Texto del Evangelio (Mc 6,45-52): Después que se saciaron los cinco mil hombres, Jesús enseguida dio
prisa a sus discípulos para subir a la barca e ir por delante hacia Betsaida,
mientras Él despedía a la gente. Después de despedirse de ellos, se fue al
monte a orar. Al atardecer, estaba la barca en medio del mar y Él, solo, en
tierra.
Viendo que ellos se fatigaban remando, pues el
viento les era contrario, a eso de la cuarta vigilia de la noche viene hacia
ellos caminando sobre el mar y quería pasarles de largo. Pero ellos viéndole
caminar sobre el mar, creyeron que era un fantasma y se pusieron a gritar, pues
todos le habían visto y estaban turbados. Pero Él, al instante, les habló,
diciéndoles: «¡Ánimo!, que soy yo, no temáis!». Subió entonces donde ellos a la
barca, y amainó el viento, y quedaron en su interior completamente
estupefactos, pues no habían entendido lo de los panes, sino que su mente
estaba embotada.
«Después de despedirse de ellos, se
fue al monte a orar»
Comentario: Rev. D. Melcior QUEROL i Solà (Ribes
de Freser, Girona, España)
Hoy, contemplamos cómo
Jesús, después de despedir a los Apóstoles y a la gente, se retira solo a
rezar. Toda su vida es un diálogo constante con el Padre, y, con todo, se va a
la montaña a rezar. ¿Y nosotros? ¿Cómo rezamos? Frecuentemente llevamos un
ritmo de vida atareado, que acaba siendo un obstáculo para el cultivo de la
vida espiritual y no nos damos cuenta de que tan necesario es “alimentar” el
alma como alimentar el cuerpo. El problema es que, con frecuencia, Dios ocupa
un lugar poco relevante en nuestro orden de prioridades. En este caso es muy
difícil rezar de verdad.
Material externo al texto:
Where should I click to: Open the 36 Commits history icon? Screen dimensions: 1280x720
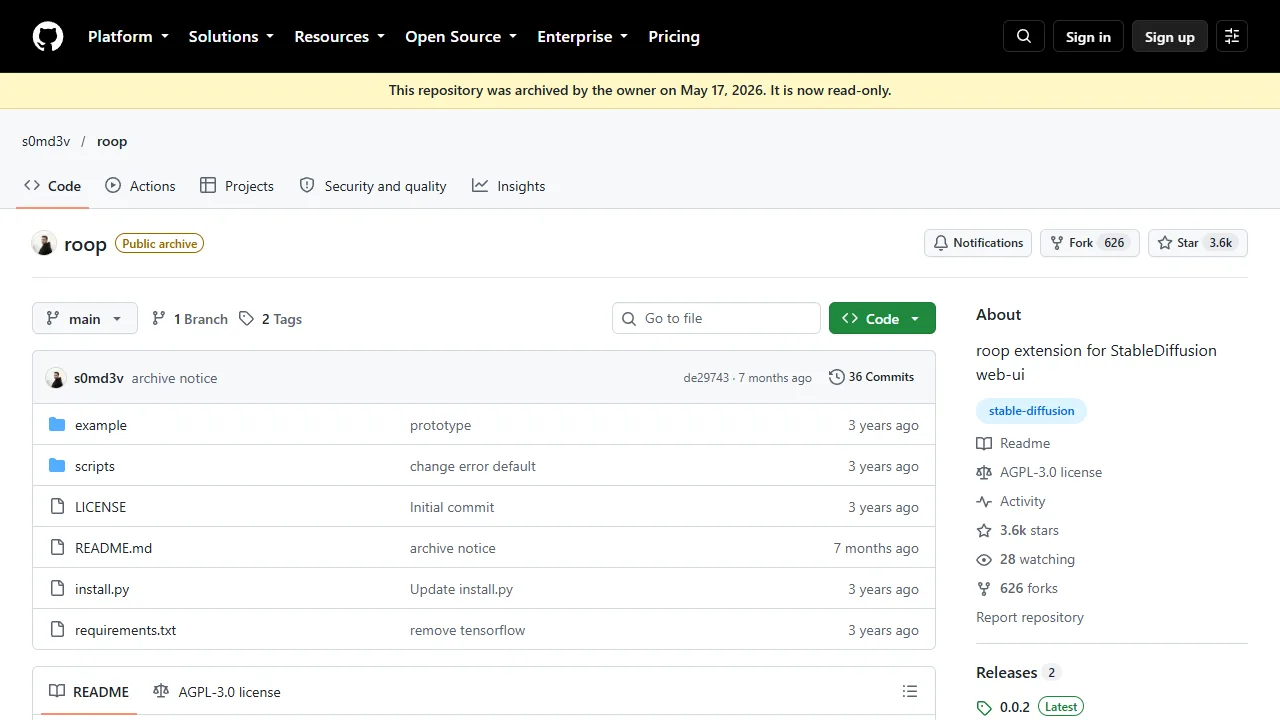pos(837,377)
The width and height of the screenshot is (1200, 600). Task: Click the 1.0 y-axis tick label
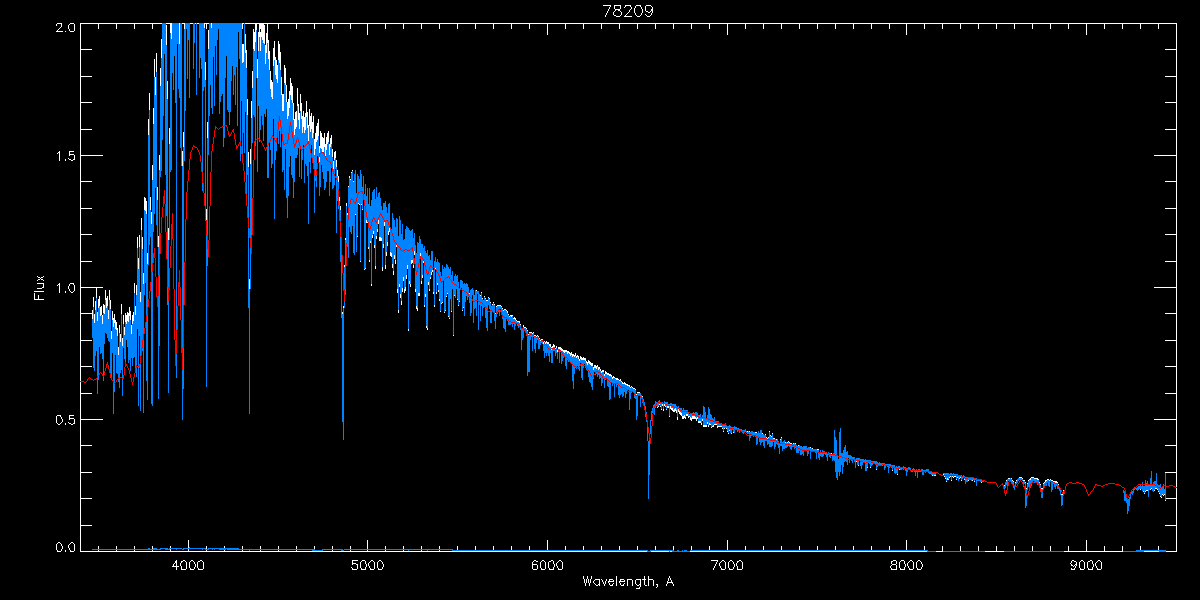pos(64,288)
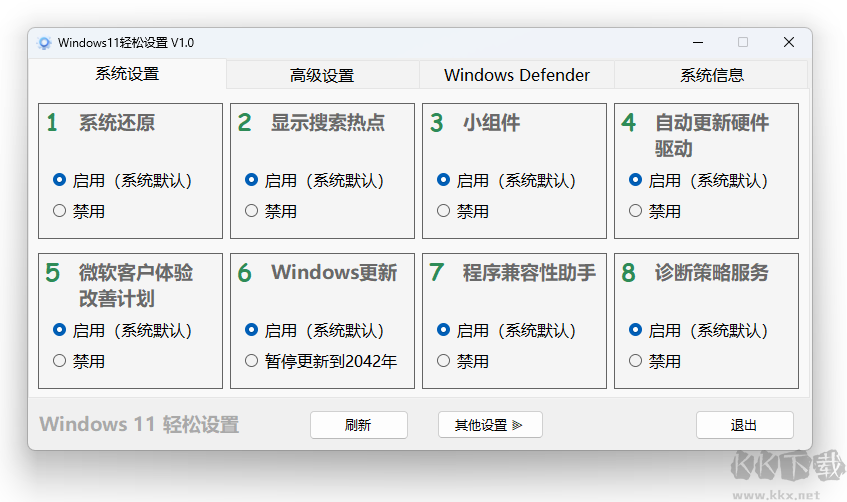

Tampoco se puede decir que se tenga un espíritu de
oración cuando solamente imploramos ayuda en los momentos difíciles.
Encontrar tiempo y
espacio para la oración pide un requisito previo: el deseo de encuentro con
Dios con la conciencia clara de que nada ni nadie lo puede suplantar. Si no hay
sed de comunicación con Dios, fácilmente convertimos la oración en un monólogo,
porque la utilizamos para intentar solucionar los problemas que nos incomodan.
También es fácil que, en los ratos de oración, nos distraigamos porque nuestro
corazón y nuestra mente están invadidos constantemente por pensamientos y
sentimientos de todo tipo. La oración no es charlatanería, sino una sencilla y
sublime cita con el Amor; es relación con Dios: comunicación silenciosa del “yo
necesitado” con el “Tú rico y trascendente”. El gusto de la oración es saberse
criatura amada ante el Creador.
Oración y vida
cristiana van unidas, son inseparables. En este sentido, Orígenes nos dice que
«reza sin parar aquel que une la oración a las obras y las obras a la oración.
Sólo así podemos considerar realizable el principio de rezar sin parar». Sí, es
necesario rezar sin parar porque las obras que realizamos son fruto de la
contemplación; y hechas para su gloria. Hay que actuar siempre desde el diálogo
continuo que Jesús nos ofrece, en el sosiego del espíritu. Desde esta cierta
pasividad contemplativa veremos que la oración es el respirar del amor. Si no
respiramos morimos, si no rezamos expiramos espiritualmente.